▶ [BRIEF]: Output the lines of these records as a JSON list of strings with one string per line, leaving out blank lines and the pictures.

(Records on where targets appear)
>> Start

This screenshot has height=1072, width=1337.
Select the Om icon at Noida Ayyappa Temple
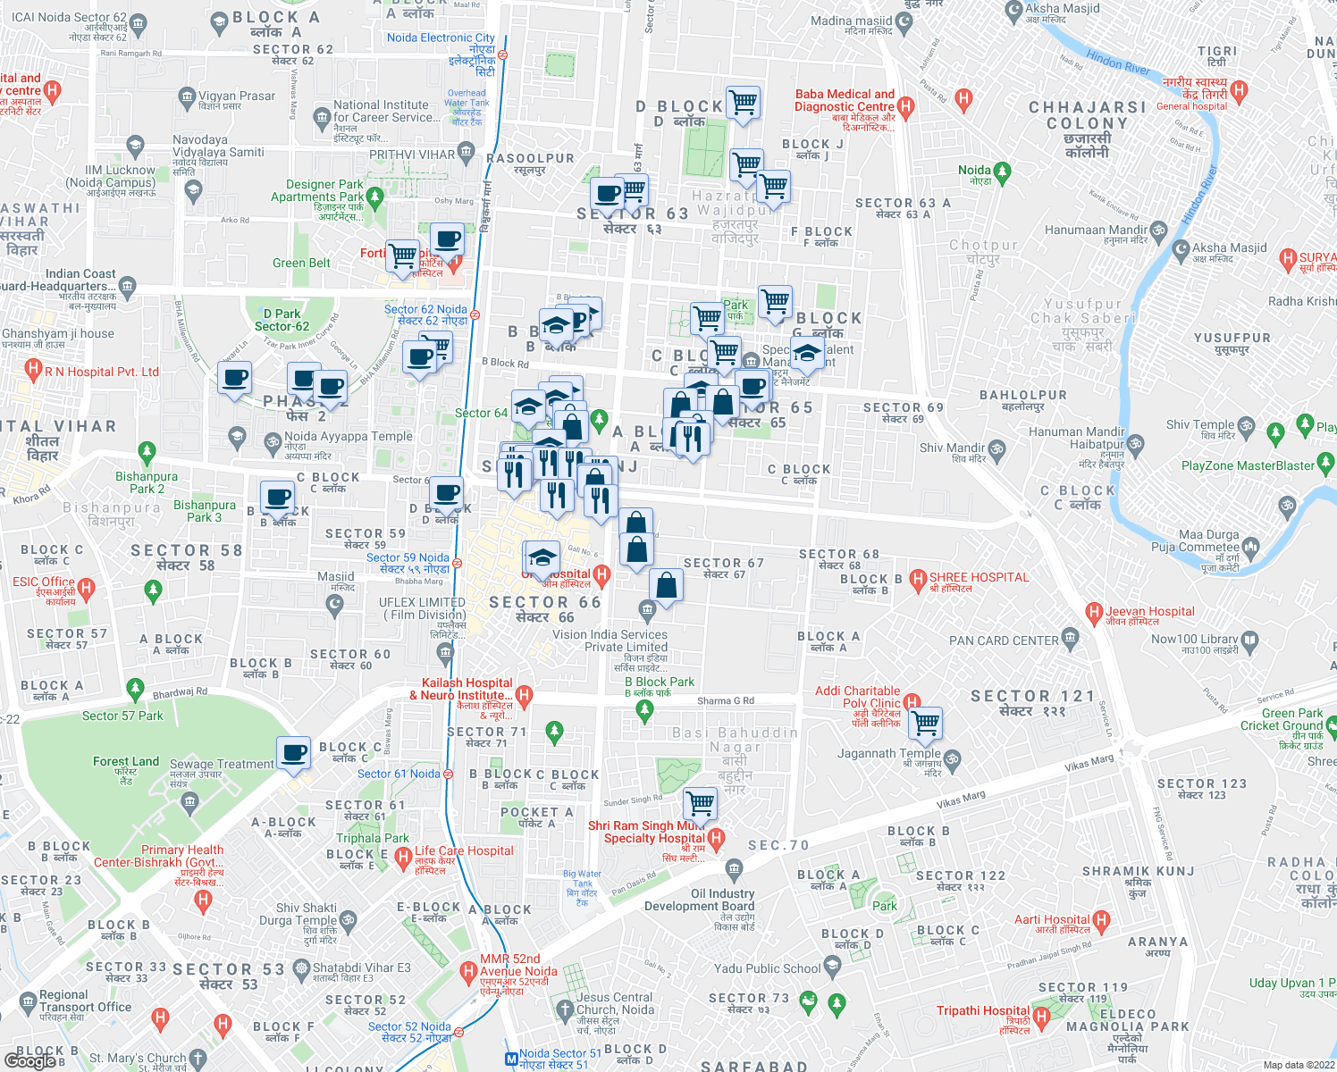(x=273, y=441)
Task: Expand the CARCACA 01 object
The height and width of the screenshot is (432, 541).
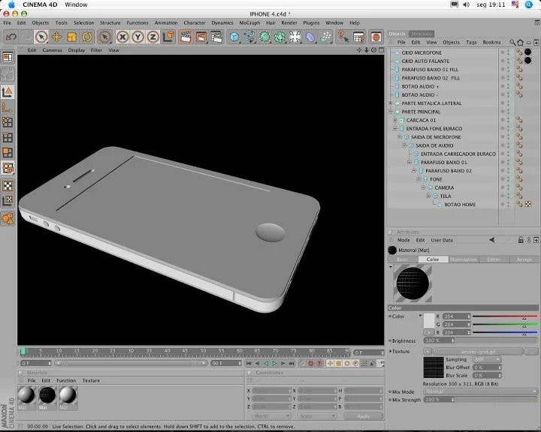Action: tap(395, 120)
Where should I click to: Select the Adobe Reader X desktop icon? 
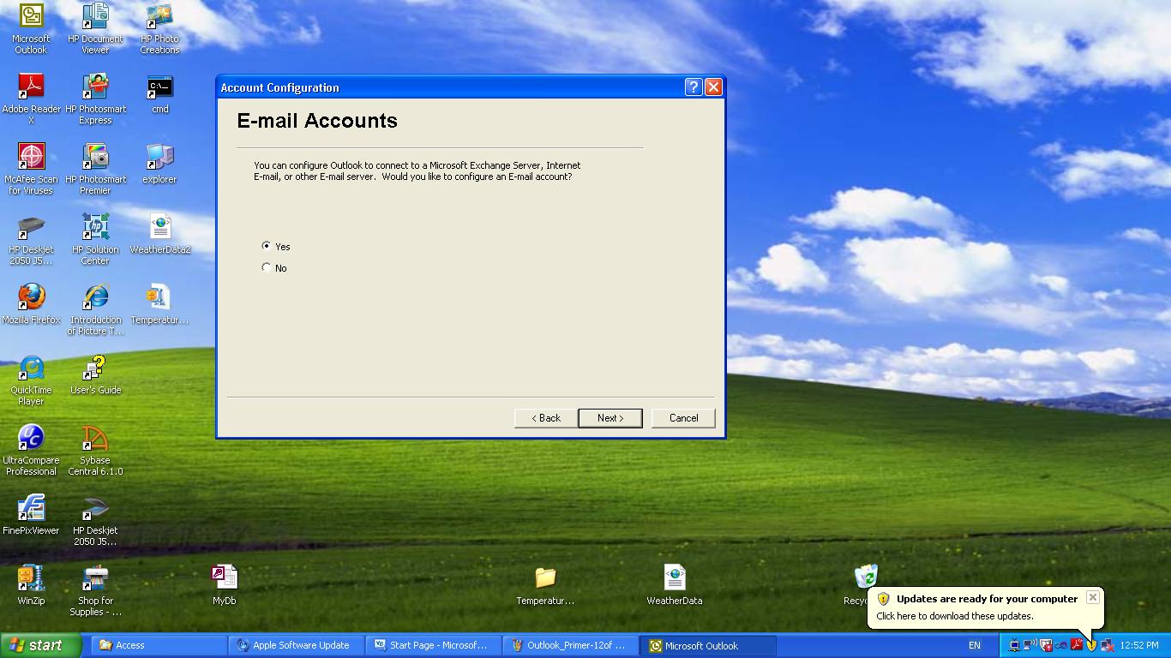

>> End

▶ [EXERCISE OUTPUT]:
[
  "This screenshot has height=1072, width=1337.",
  "Select the Om icon at Noida Ayyappa Temple",
  "(x=273, y=441)",
  "Task: Expand the CARCACA 01 object",
  "The height and width of the screenshot is (432, 541).",
  "Action: tap(395, 120)",
  "Where should I click to: Select the Adobe Reader X desktop icon? "
]